Okay, so let me tell you about this thing we ended up calling “mr luis”. Not a real person, obviously. It was this really, really old server setup we had tucked away in a back room. Seriously ancient stuff. Nobody had touched it for years, probably scared it would just crumble if they looked at it too hard.

Guess what? We needed to finally get rid of it, move the stuff onto something newer. And guess who got that job? Yeah, lucky me. The whole thing started with just trying to get access. Took me almost a full day just to figure out the login, had to dig through piles of old notes nobody understood anymore. Found some scribbled password on a sticky note taped under a desk. Classic.
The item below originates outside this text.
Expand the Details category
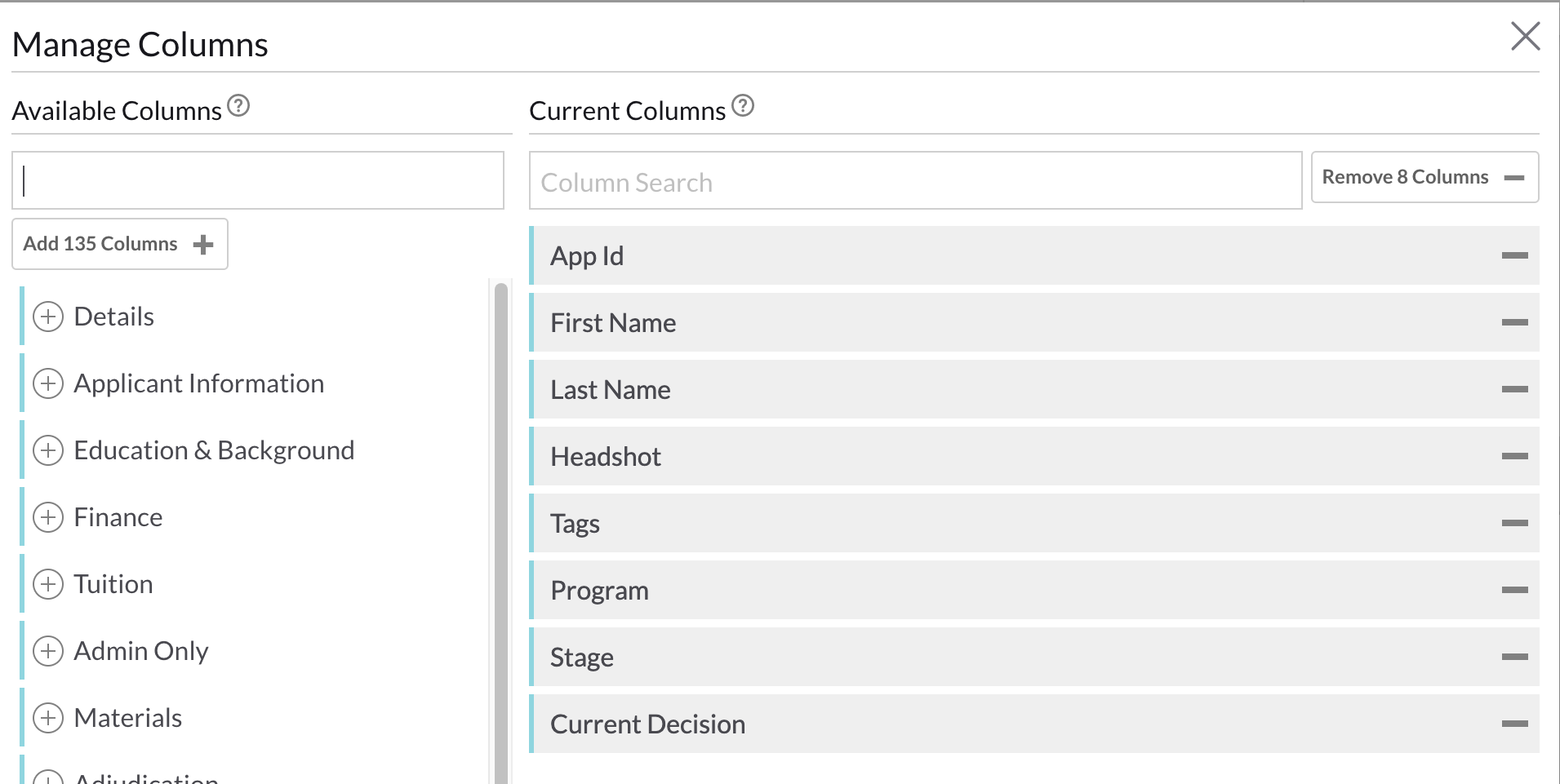The width and height of the screenshot is (1560, 784). click(x=50, y=317)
Once I was in, oh boy. It was a mess. Like someone just threw applications and data onto it without any thought. I had to map everything out, figure out what was talking to what. Spent a good few days just drawing diagrams and trying to make sense of the chaos. Felt like an archaeologist digging up some forgotten city.
Then came the backing up part. This was where “mr luis” really started to fight back. I tried the usual ways:
- Standard backup tools? Nope. Failed with weird errors I’d never seen.
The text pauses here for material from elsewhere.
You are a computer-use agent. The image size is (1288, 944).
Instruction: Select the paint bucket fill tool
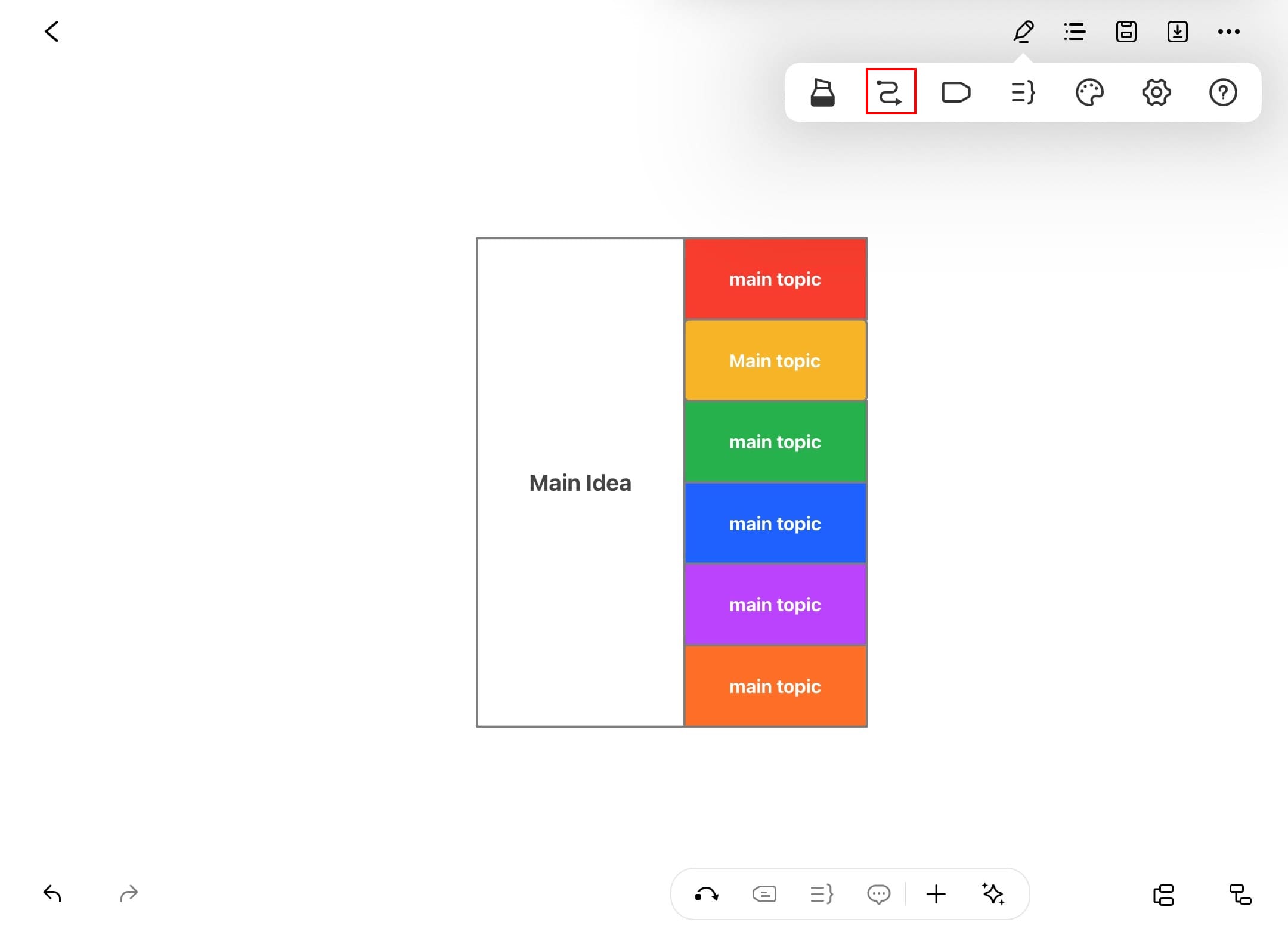822,92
- Tried some older, command-line stuff? Still nothing. Timed out or just crashed.
- Ended up having to copy things manually, piece by piece. It took forever, seriously tedious work. But it was the only way to get the data off reliably.
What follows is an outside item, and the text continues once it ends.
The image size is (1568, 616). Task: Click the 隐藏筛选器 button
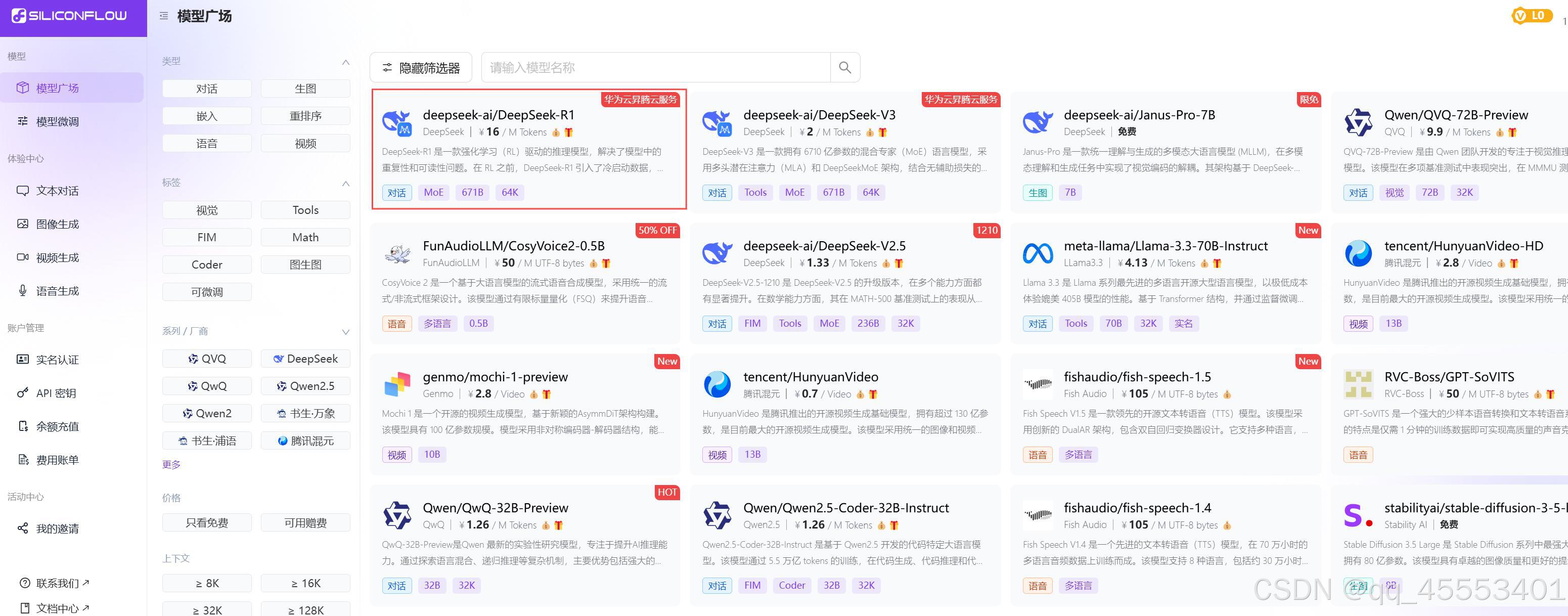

Moving the actual services was the next headache. Nothing wanted to run on the new system. Compatibility issues everywhere. Configuration files were a nightmare, full of hardcoded paths and dependencies that didn’t exist anymore. I spent days, maybe weeks, just tweaking settings, writing little adapter scripts, testing, failing, testing again. I remember working late so many nights, fuelled by bad coffee, talking to the server screen like it would answer back.
There were moments I seriously thought this thing was cursed. Like “mr luis” just didn’t want to retire. But you know, you gotta push through. Stubbornness, maybe? Or just didn’t want to admit defeat to a pile of old hardware.

Finally, after what felt like an eternity, I got the last piece moved over. Tested everything. It worked. Shutting down that old “mr luis” box for the final time… man, that felt good. Like, a huge weight lifted. Pulled the plug myself. Made sure it wasn’t coming back.
Learned a ton, mostly about patience and how important good documentation is. And how not to build systems if you want someone else to maintain them later. But yeah, that was my adventure with “mr luis”. Glad it’s over. Really, really glad.